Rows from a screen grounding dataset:
______
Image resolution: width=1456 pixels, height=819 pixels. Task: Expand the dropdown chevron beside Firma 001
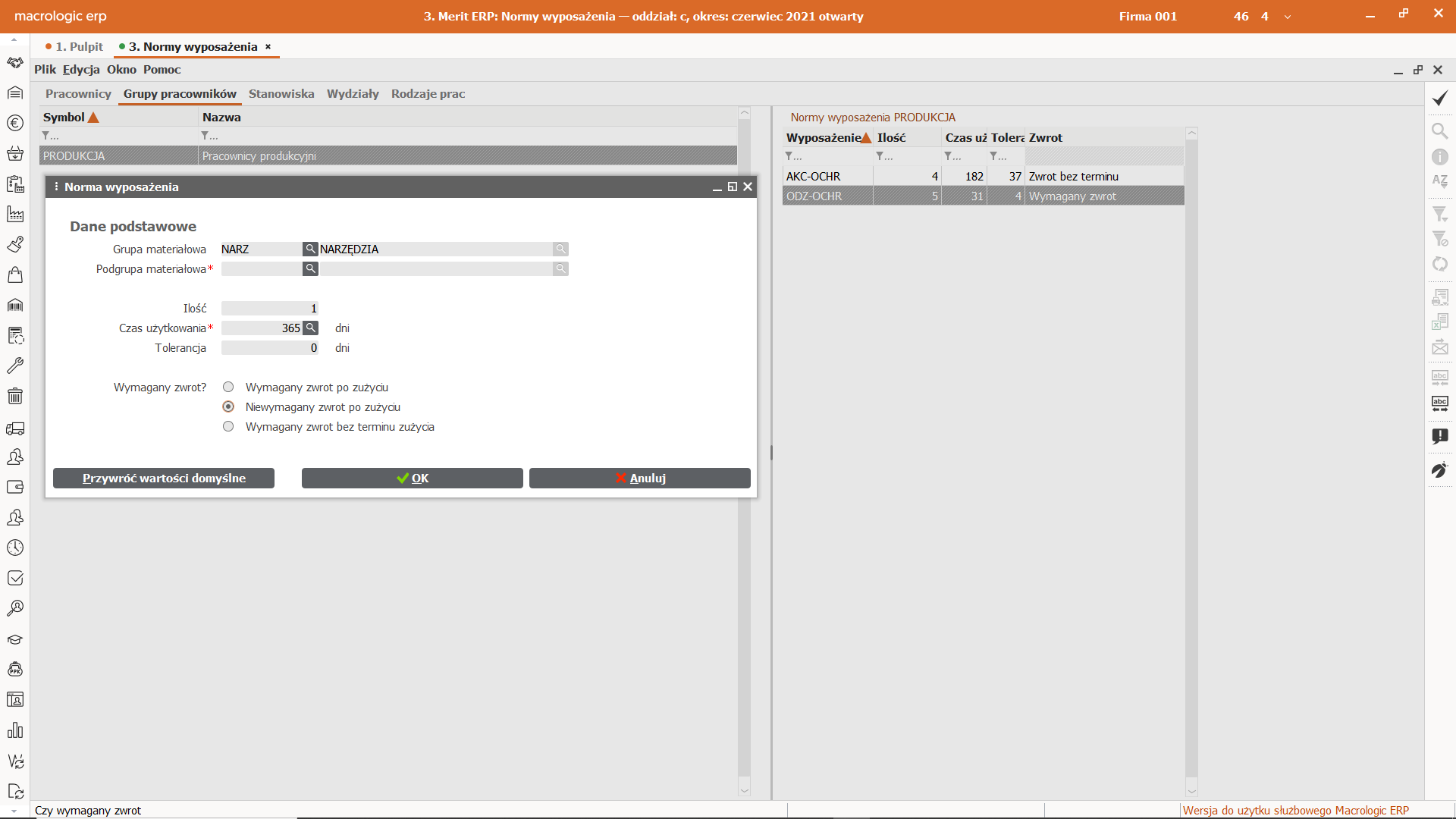point(1287,17)
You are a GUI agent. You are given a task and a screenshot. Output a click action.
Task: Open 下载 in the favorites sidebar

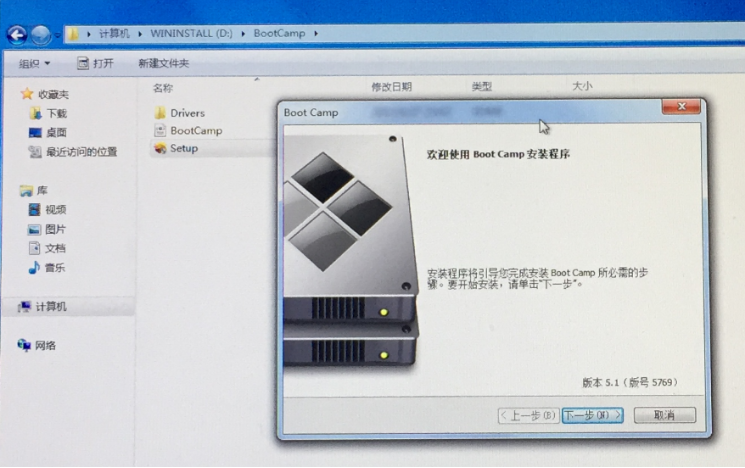click(x=56, y=113)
______
= GOAL =
Quote the lines of the records above word for word, omitting the pictures from your answer.

= FINISHED TASK =
Image resolution: width=1456 pixels, height=819 pixels. Task: Expand the dropdown chevron beside Firma 001
point(1287,17)
You are a GUI agent. You are given a task and a screenshot. Output a click action.
Task: Open 下载 in the favorites sidebar

click(x=56, y=113)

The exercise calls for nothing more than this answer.